§ **GIVEN RECORDS**

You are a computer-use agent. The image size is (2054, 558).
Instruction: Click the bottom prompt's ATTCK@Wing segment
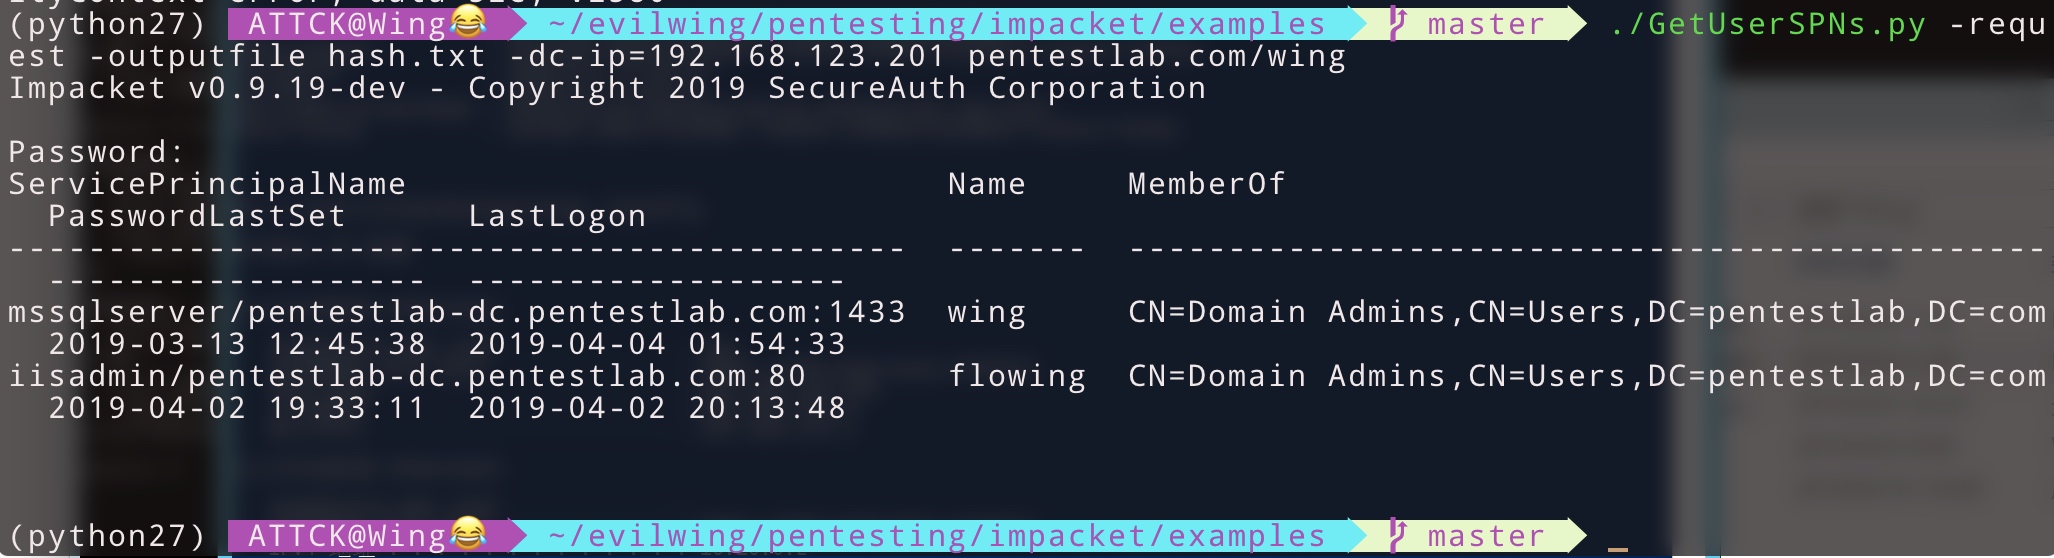click(x=346, y=536)
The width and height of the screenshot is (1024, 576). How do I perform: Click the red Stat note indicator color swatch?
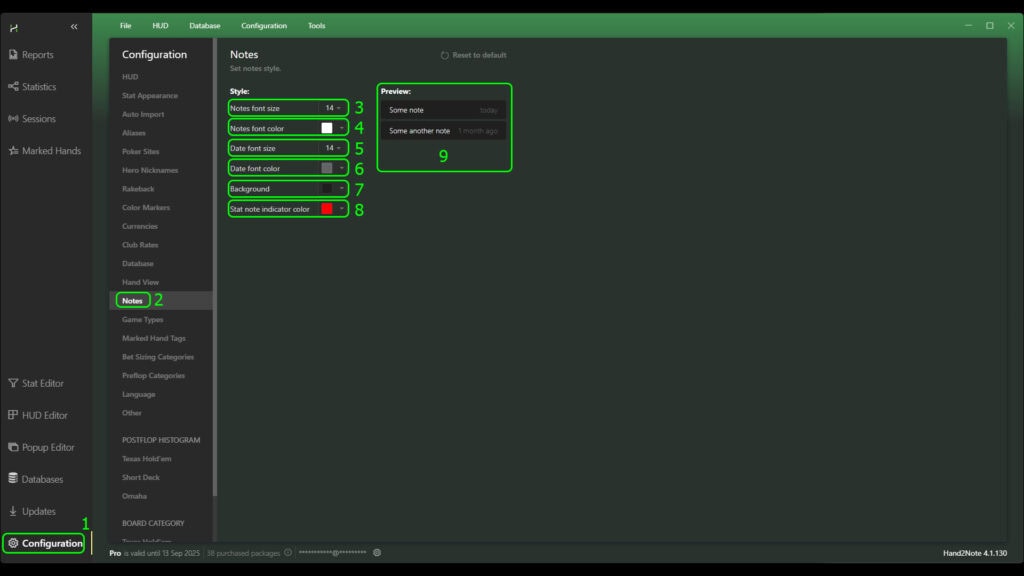pos(327,209)
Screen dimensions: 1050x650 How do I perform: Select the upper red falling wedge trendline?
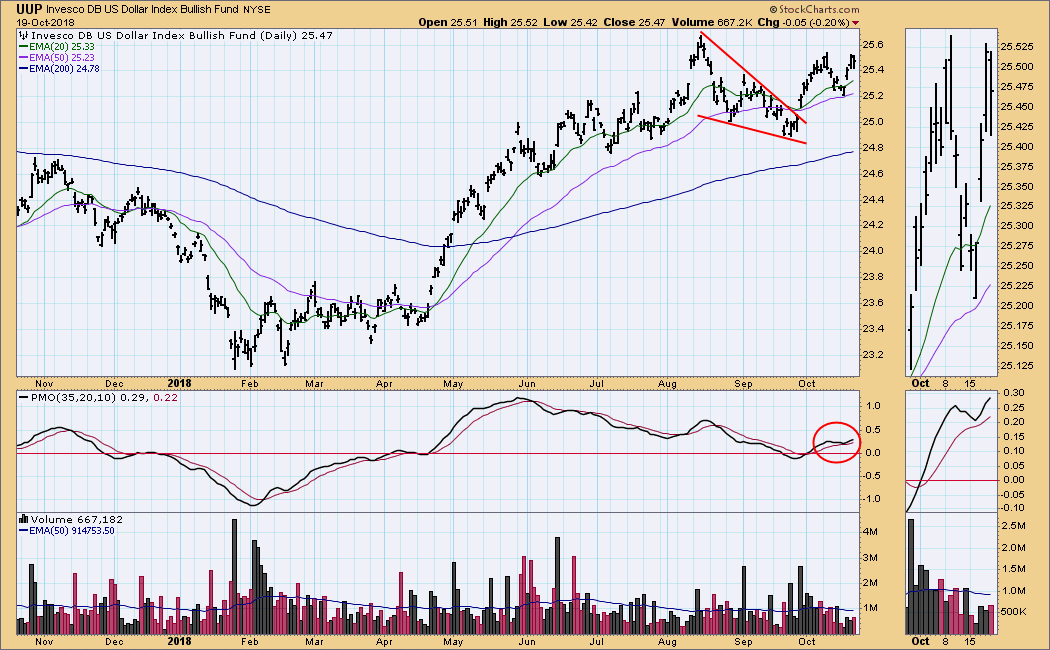(752, 78)
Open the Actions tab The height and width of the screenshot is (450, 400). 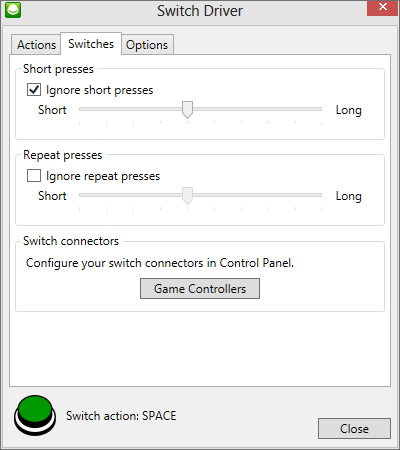[36, 45]
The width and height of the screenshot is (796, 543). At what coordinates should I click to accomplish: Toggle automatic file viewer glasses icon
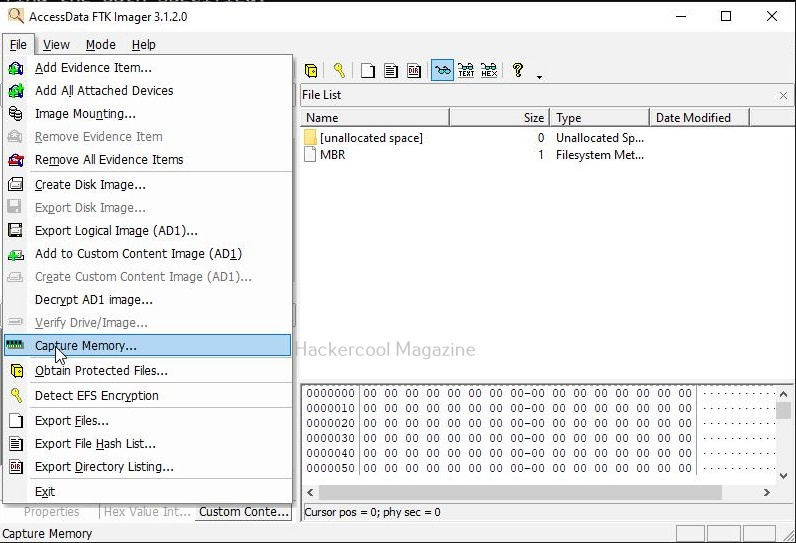pos(441,70)
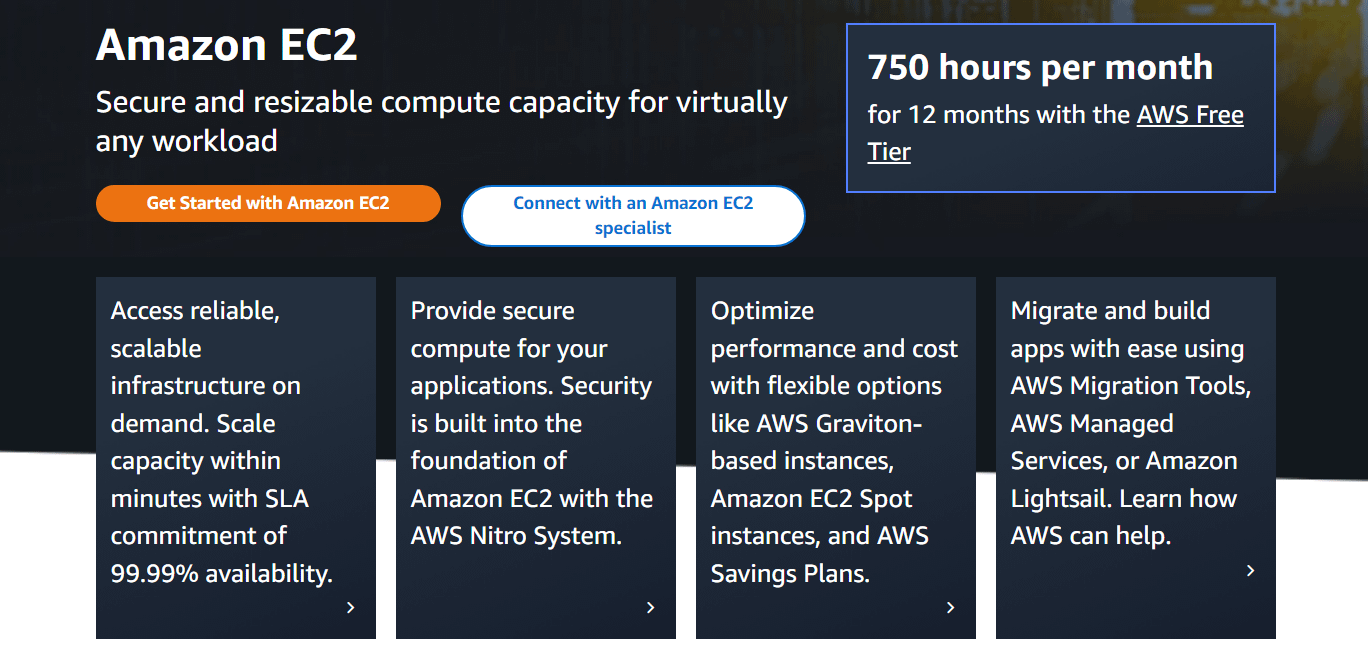Click the chevron in the Optimize performance card
The height and width of the screenshot is (662, 1368).
pos(950,607)
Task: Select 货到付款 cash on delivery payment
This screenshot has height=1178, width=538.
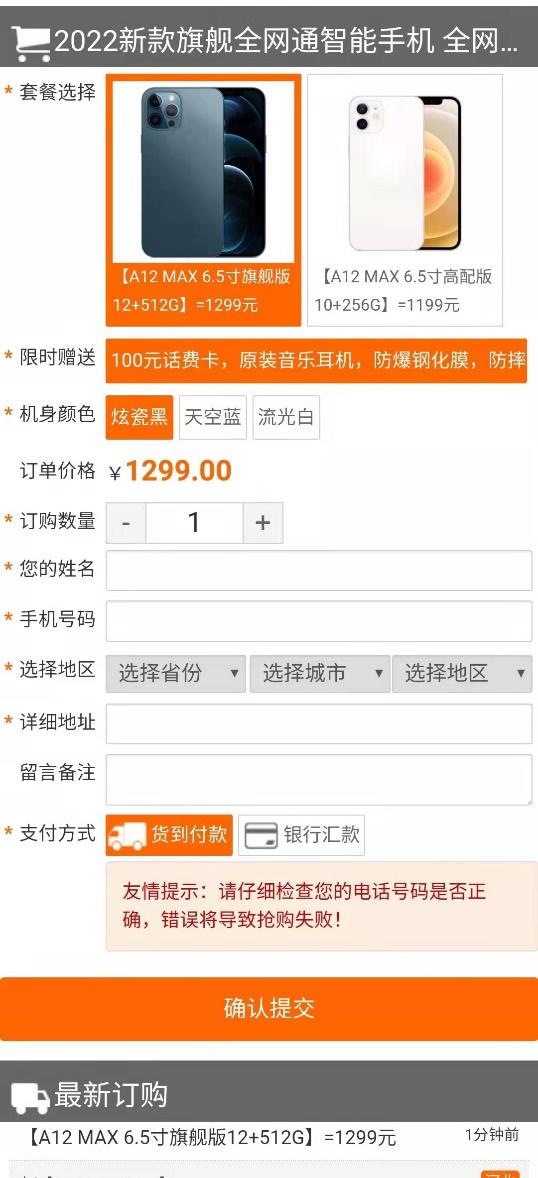Action: pyautogui.click(x=169, y=835)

§ **WHAT TO PRODUCE**
Though the entries above contain pictures, none should be copied; reproduce only the lines between the one holding "The width and height of the screenshot is (796, 543)." and the one holding "Task: Select 货到付款 cash on delivery payment", inclusive, exactly as written.

§ **RESULT FOR THIS TASK**
The width and height of the screenshot is (796, 543). At what coordinates should I click to accomplish: Toggle automatic file viewer glasses icon
pos(441,70)
Click the chevron in the Optimize performance card
The height and width of the screenshot is (662, 1368).
pos(950,607)
Task: Select 货到付款 cash on delivery payment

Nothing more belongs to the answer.